Resolvi escrever este relato contando um pouco sobre o meu trabalho na área social, os personagens que encontrei no caminho e a diversidade de trabalhos e resultados que encontrei, e ainda estou encontrando, nesta caminhada.
Era uma rua sem saída, muito simpática e limpa, de uma calçada tão estreita como uma passarela. Quem ali entrava, s
e não fosse morador, era para fazer visita ou entregar encomendas. Assim não havia gente transitando nem automóveis em disparada, um sossego para as mães daquela rua sem saída.
Este é o primeiro parágrafo do livro Uma rua como aquela, de Lucília Junqueira de Almeida Prado. Livro que li na minha infância e que é, mais ou menos, a descrição de uma das ruas que me levou a escolher este caminho.
Há cerca de 13 anos eu morava na interior na cidade de Itapetininga e não conhecia outro meio de pesquisa senão os livros da Biblioteca Municipal. Com lápis e caderno embaixo dos braços, lá estava uma jovem disposta a copiar páginas e páginas dos livros sem ao menos saber o que havia naquelas linhas sobre um trabalho: Júlio Prestes uma rua muito conhecida da cidade. Para meu espanto, descobri que não havia livros e relatos na cidade. Descobri o quanto era escassa a qualidade ensino e a carência no sistema. Sabia que poderia fazer algo para melhorar a qualidade da educação e de informações das pessoas menos favorecidas.

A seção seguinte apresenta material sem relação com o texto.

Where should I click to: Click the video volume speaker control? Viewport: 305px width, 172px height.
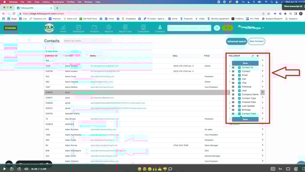(26, 169)
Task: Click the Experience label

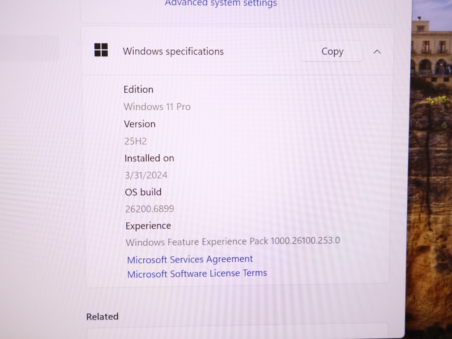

Já na faculdade de jornalismo, atuei com um assentamento de sem teto. E mais tarde, sem muito conhecimento e um pouco insatisfeita por não atuar diretamente com a área social, descobri na assessoria de imprensa uma forte aliada para conseguir alcançar meu objetivos profissionais. Iniciei trabalhando como assistente em uma assessoria de imprensa. Atuei com o ICE Instituto de Cidadania Empresarial, e descobri que poderia fazer algo mais.
Depois, resolvi fazer um trabalho voluntário. Para minha surpresa não conseguia encontrar uma organização que aceitasse o meu trabalho. Finalmente, fui aceita por uma ONG, a Associação Mundaréu para o Comércio Justo, onde mais tarde atuei como profissional contratada na área de comunicação.

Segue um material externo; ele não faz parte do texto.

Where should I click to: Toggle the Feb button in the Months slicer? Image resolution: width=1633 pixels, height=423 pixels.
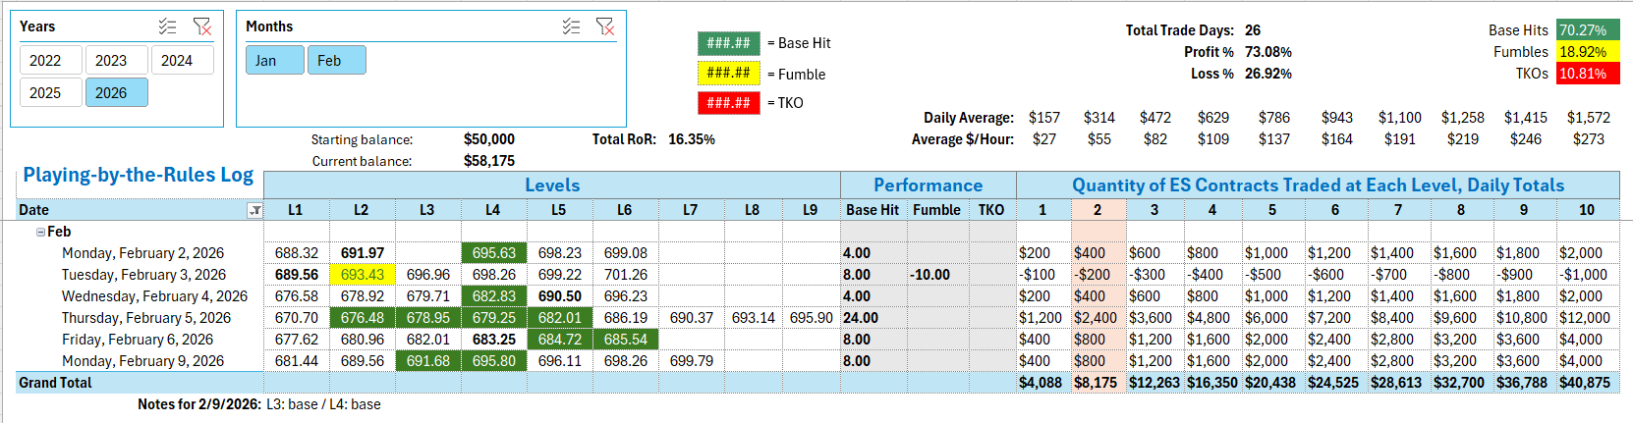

Ajudei a divulgar a FUNAP - Fundação de Amparo ao Preso, e também a Associação Viva e Deixe Viver. Onde encontrei fundadores e organizadores competentes, que me ensinaram o valor de uma pequena ação.
Hoje, sou voluntária contadora de histórias para crianças hospitalizadas pela Associação Viva e Deixe Viver. A vida é um ciclo e hoje treino para contar aquela história do início: Uma Rua Como Aquela, livro que li na infância, para crianças e adolescentes que precisam de mim no hospital. E não somente de mim, mas de centenas de voluntários pelo Brasil afora. Nós podemos fazer algo para mudar o nosso mundo. Reclamar do poder público não irá ajudar em nada. A iniciativa de cada um pode fortalecer as ações sociais.
Observação: hoje atuo na divulgação da ARCA Brasil, de proteção animal, e também da Aguilla-Saúde Brasil, que trabalha comunicação sobre saúde, educação e meio ambiente.
Espero que meu relato seja um exemplo para outras pessoas se sentirem motivadas a atuarem seriamente com o Terceiro Setor.